Dave: I swear to God. At least once a day.

What was it like for you, James, to work with your brother?

James: We had a great dynamic. You know, growing up, I was the older brother. So my impression of our upbringing is that I was the brooding one. I had different pressures. Our parents were learning how to be parents with me. Davey’s seven years younger, so by the time they got to him it seemed like everything was easy, and he had a seemingly very playful relationship with our parents.

Dave: They were just tired and didn’t have the energy to discipline me.

James: My impression was always that Dave was happy-go-lucky. Had a lot of friends, homecoming king, all that stuff.
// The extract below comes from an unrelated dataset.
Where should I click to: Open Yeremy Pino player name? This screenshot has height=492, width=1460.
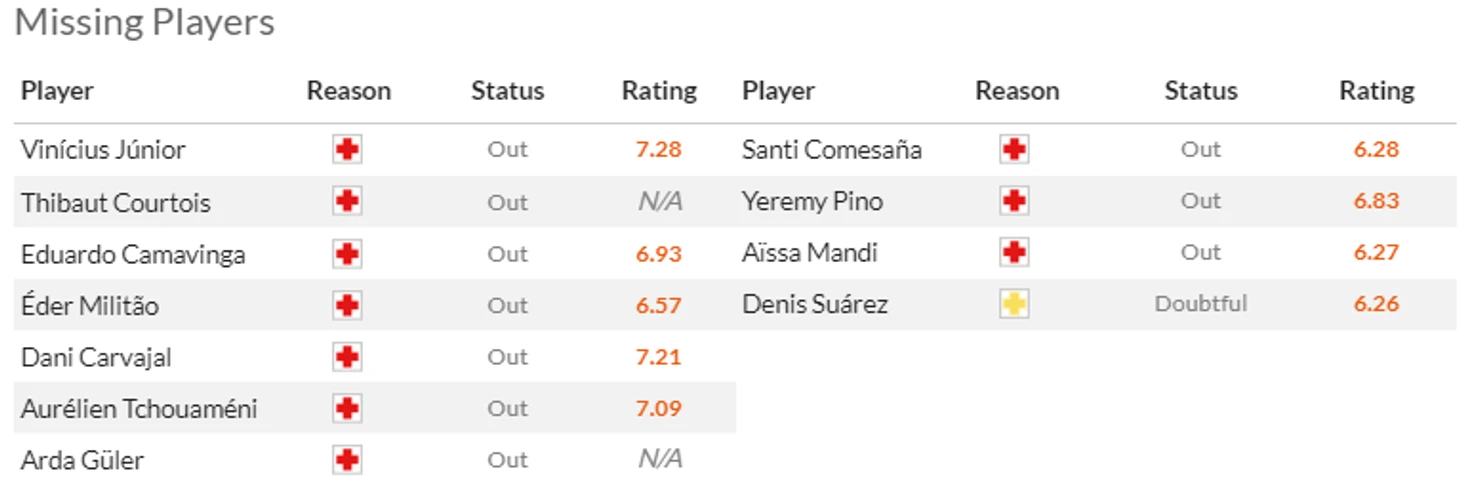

And I thought, I’m the guy who works really hard and went to acting school for way too many years.

Dave: You’re making it seem like my path was very easy.

James: It seemed like it! Anyway, when we got to set, I try to establish a relaxed energy, and Dave was just such a perfectionist. I thought I was the one who had to work really hard and overdo everything–and that’s not to say that’s what he did–but he was much more of a perfectionist than I’d remembered in my easygoing younger brother.

Dave: I’ve realized this about myself recently. When it comes to work I’m very type A.

James: I agree.

There’s so much humor in this film but also a surprising amount of pathos for what looks like an oddball comedy.

Dave: We thrive when you put us in a bizarre scenario and we play it as real as possible and let the humor come from that. When we first started this movie, we were trying to find movies to compare it to, and from the beginning we wanted the tone of Boogie Nights, where it’s a bunch of strange characters in crazy situations but everyone’s playing it like human beings.

Do people need to see The Room before they see The Disaster Artist?

James: It’s not necessary. In the same way that it’s not necessary to watch extensive ’70s pornography to see Boogie Nights. But it helps!

This appears in the November 27, 2017 issue of TIME.